C’est une suspicion que Rooney a confrontée, comme dans une récente interview avec The Guardian. Mais cette image, celle de Sylvia au ‘sommet de la pièce’, d’être mince, d’être intelligente, a été dommageable pour la carrière précoce de Rooney car elle cristallise la féminité inconfortable, l’intensité langoureuse, de ses fans. Je me souviens encore d’un tweet parodique d’il y a quatre ans qui a suivi Rooney depuis : ‘Minablement, j’ai tristement et chaudement oublié de manger pendant 7 jours et je ne m’en suis rendu compte que lorsque je suis tombée devant Trinity College et que tout le monde s’inquiétait pour moi. Puis un homme horrible m’a donné quelque chose à manger et nous avons eu des relations sexuelles. C’était bon, et mauvais.’ Cette tweeteuse n’est pas comme les autres filles, vous comprenez ; elle a triomphalement déterminé que le roman que ces autres filles moins perspicaces aiment est, en fait, peu plus qu’une fanfiction de lingettes humides – le type de contrarianisme le plus détestable et superficiel. Mais est-ce pour cela que je suis si rapide à la critiquer ?
En d’autres termes, je me retrouve à me moquer au centre d’un labyrinthe construit de ma propre conscience de soi, de mes propres snobismes et de mes sentiments de devoir prouver ma valeur. Cela suggère une possibilité inconfortable : que Rooney n’est en fait pas, comme je l’ai entendu de mes pairs tant de fois, une mauvaise écrivaine — je pense vraiment qu’elle est plutôt bonne — mais que la toxicité du discours autour d’elle signifie que certains d’entre nous deviennent mauvais lecteurs. Nous tombons plus facilement dans les pièges que Rooney a tendus pour nous, en particulier, dans Intermezzo, en nous donnant deux objets d’amour — l’étudiante superficielle, modèle OnlyFans, Naomi et l’intellectuelle blessée et béatifique Sylvia — dont les pensées sont, de manière inhabituelle, dissimulées à notre regard. Au lieu de cela, elles sont vues, principalement, à travers le regard du brut Peter, qui est un avocat des droits de l’homme alcoolique et suicidaire impliqué avec elles deux. C’est une idée qui nous entraîne délibérément dans des arguments avec nous-mêmes sur la façon dont nous voulons être représentés, et nous piège dans un jeu d’auto-identification qui signifie que le monde critique plus large, celui qui embrasse le relativisme et les plaisirs textuels purs, nous échappera toujours.

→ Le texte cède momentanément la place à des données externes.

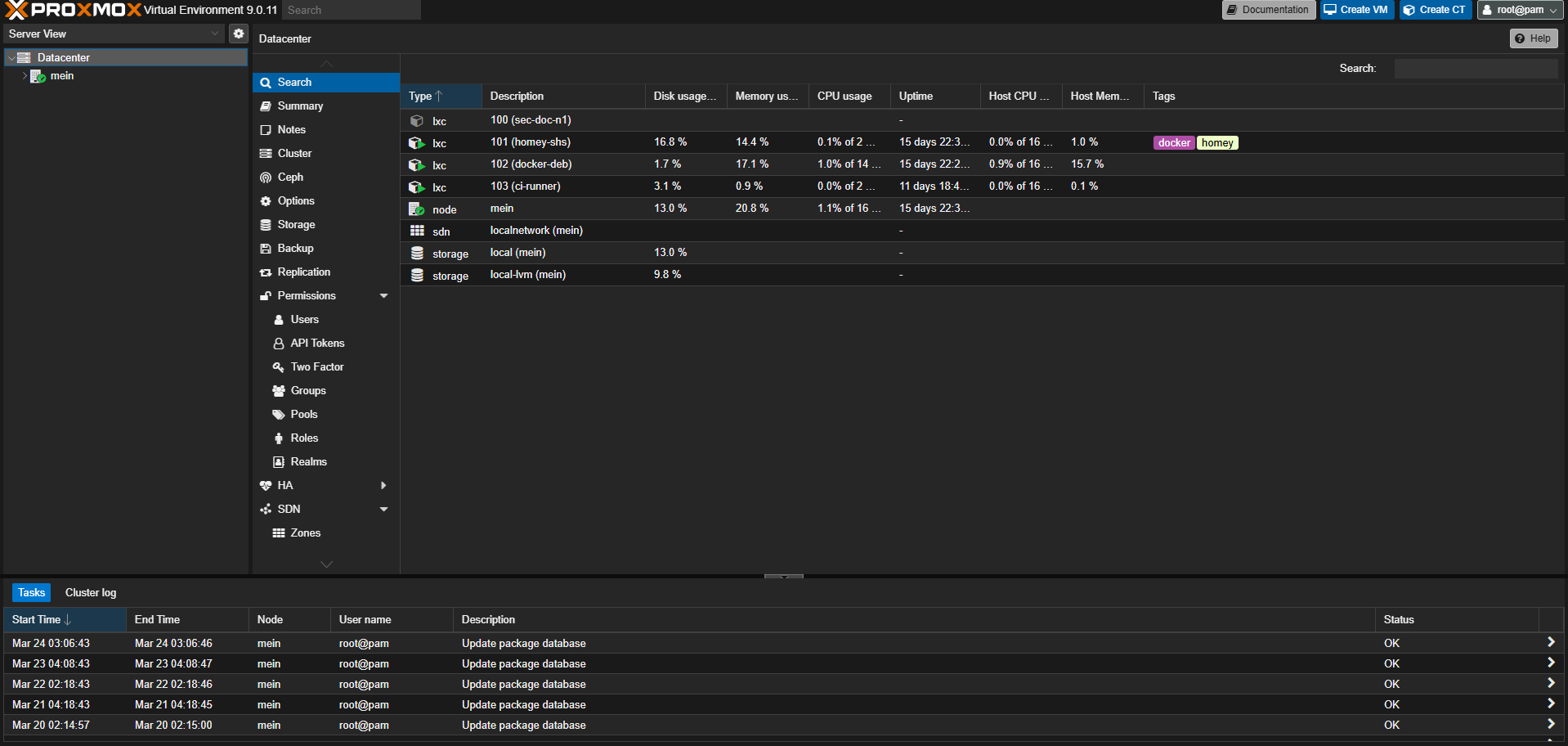This screenshot has width=1568, height=746.
Task: Select the Ceph section in sidebar
Action: click(x=289, y=177)
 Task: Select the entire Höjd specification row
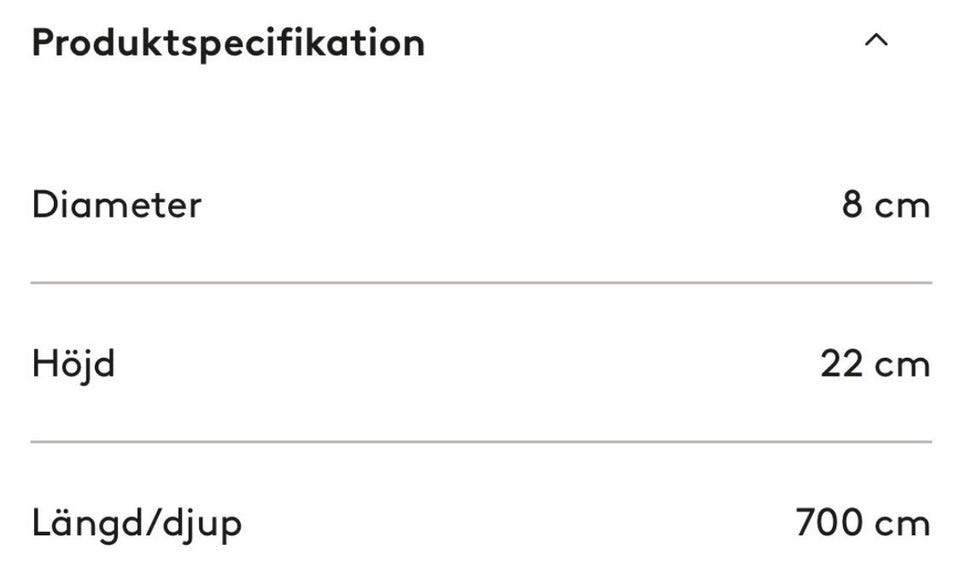coord(481,363)

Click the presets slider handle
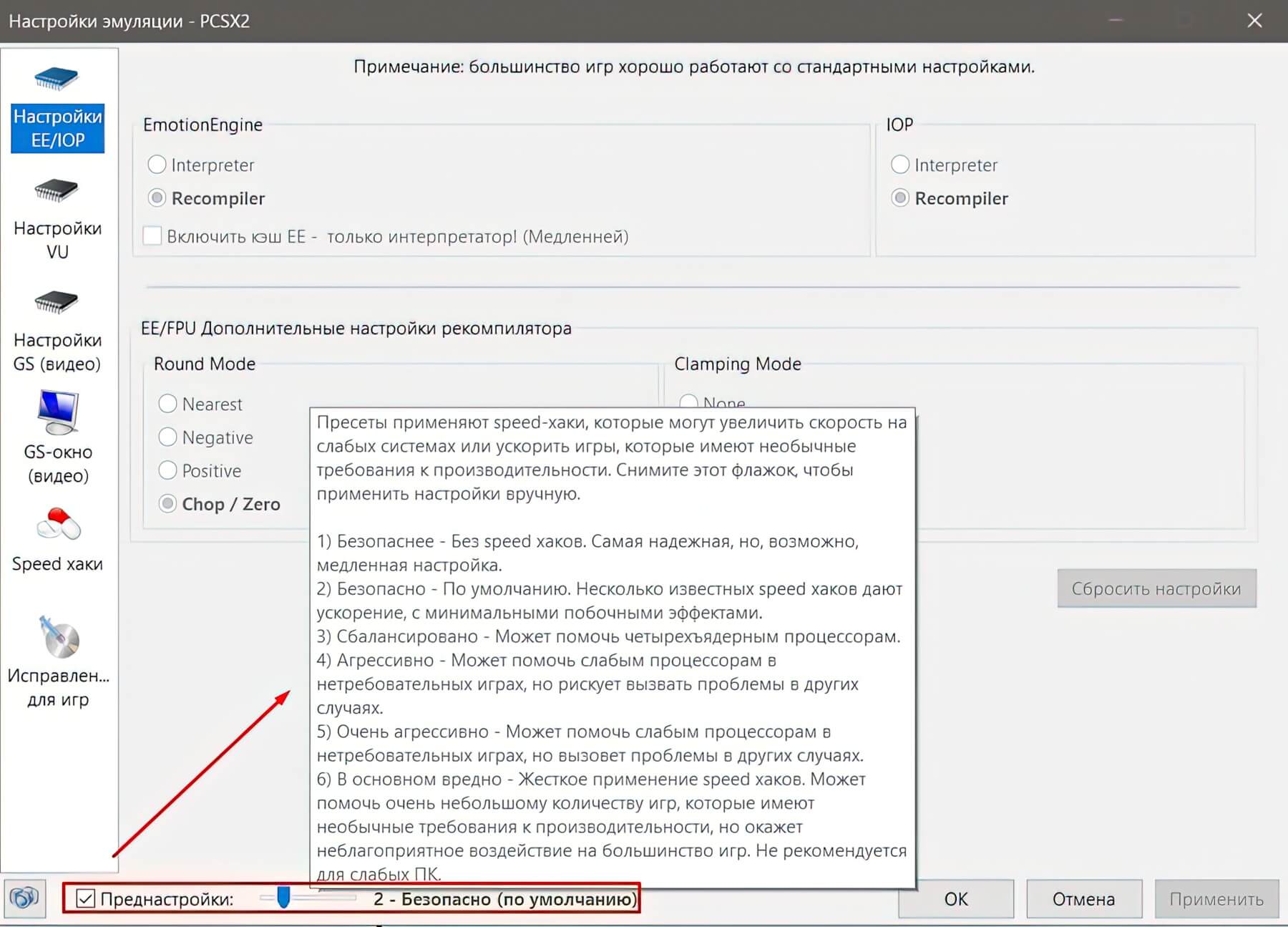point(283,897)
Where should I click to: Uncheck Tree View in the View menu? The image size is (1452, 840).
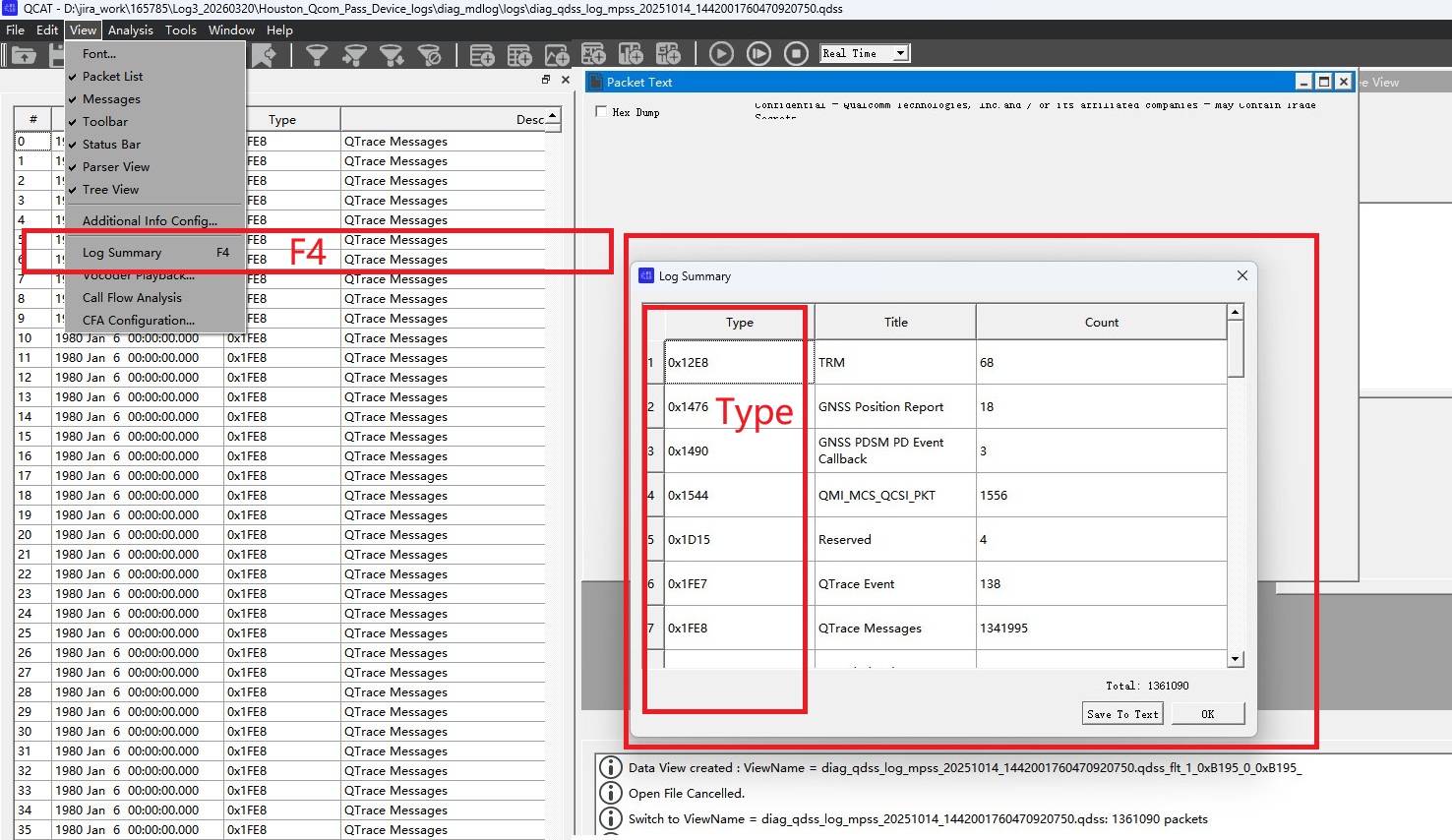pos(110,190)
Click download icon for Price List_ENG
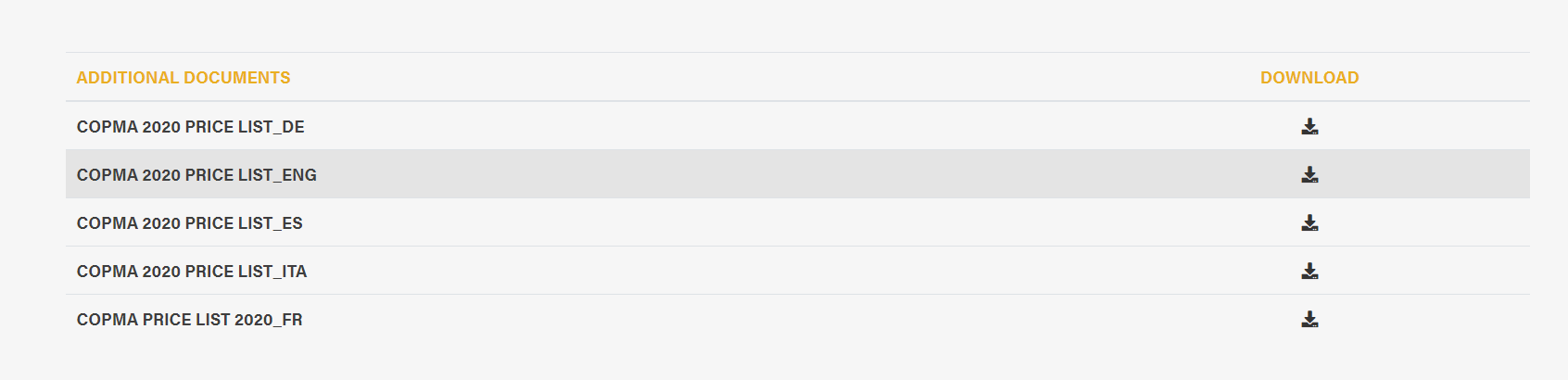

Mais éviter l’affront sur la façon dont les jeunes femmes existent à l’intérieur et à l’extérieur de ce texte, comment elles parlent, s’expriment, sentent — est une tâche excruciante. À un moment donné, notre flambeur de la génération Z, Naomi, qui est toujours enveloppée de sensualité, ‘fragrance de parfum, de sueur et de cannabis’, dit de Peter : ‘Honnêtement, très codé dilf.’ Je jette un coup d’œil au paquet de paracétamol sur ma table de nuit. Ce ne serait pas suffisant. À la fin de cette même page, nous avons une série de références académiques impressionnantes, probablement pour nous empêcher de jeter le livre à travers la pièce. ‘Toussaint Louverture. Bolívar, Garibaldi.’ Cela résume parfaitement pourquoi Rooney est bonne, mais aussi un peu gênante — c’est cette combinaison d’agressivité contemporaine et d’érudition, l’archétype de l’étudiant anglais. Si je me sens mal à l’aise avec cela, c’est parce que j’en ai été un.